Fortunately we keep to this law almost by instinct, and yet I have seen

a white-carpeted floor in a room with a painted ceiling of considerable

depth of colour. Imagine the effect where this rule of gradation or

ascending scale is reversed. A tinted floor of cream colour, or even

white, and a ceiling as deep in colour as a landscape. One feels as if

they themselves were reversed, and standing upon their heads. Certainly

if we ignore this law we lose our sense of base or foundation, and

although we may not know exactly why, we shall miss the restfulness of a

properly constructed scheme of decoration.



The rule of gradation includes also that of massing of colour. In all

simple treatment of interiors, whatever colour is chosen should be

allowed space enough to establish its influence, broadly and freely, and

here again we get a lesson from nature in the massing of colour. It

should not be broken into patches and neutralised by divisions, but used

in large enough spaces to dominate, or bring into itself or its own

influence all that is placed in the room. If this rule is disregarded

every piece of furniture unrelated to the whole becomes a spot, it has

no real connection with the room, and the room itself, instead of a

harmonious and delightful influence, akin to that of a sun-flushed dawn

or a sunset sky, is like a picture where there is no composition, or a

book where incident is jumbled together without relation to the story.

In short, placing of colour in large uniform masses used in gradation is

the groundwork of all artistic effect in interiors. As I have said, it

is the same rule that governs pictures, the general tone may be green or

blue, or a division of each, but to be a perfect and harmonious view,

every detail must relate to one or both of these tints.



In formulating thus far the rules for use of colour in rooms, we have

touched upon three principles which are equally binding in interiors,

whether of a cottage or a palace; the first is that of colour in

relation to light, the second of colour in gradation, and the third of

colour in masses.



A house in which walls and ceilings are simply well coloured or covered,

has advanced very far toward the home which is the rightful endowment of

every human being.

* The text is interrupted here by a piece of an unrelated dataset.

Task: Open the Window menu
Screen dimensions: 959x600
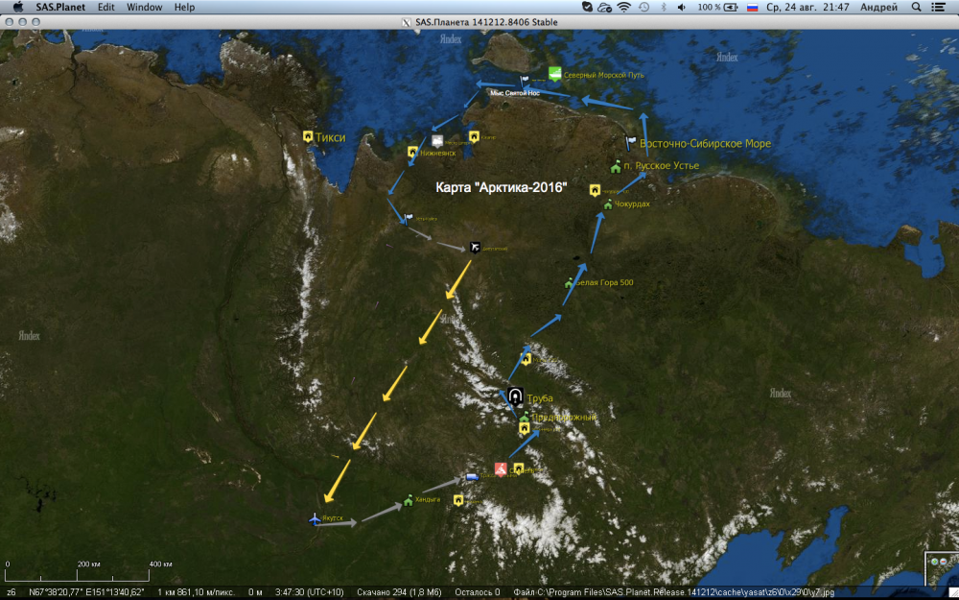Action: coord(144,7)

The variations of treatment, which pertain to more

costly houses, the application of design in borders and frieze spaces,

walls, wainscots, and ceilings, are details which will probably call for

artistic advice and professional knowledge, since in these things it is

easy to err in misapplied decoration. The advance from perfect

simplicity to selected and beautiful ornament marks not only the degree

of cost but of knowledge which it is in the power of the house-owner to

command. The elaboration which is the privilege of more liberal means

and the use of artistic experience in decoration on a larger scale.



The smaller house shares in the advantage of beautiful colour, correct

principles, and appropriate treatment equally with the more costly. The

variations do not falsify principles.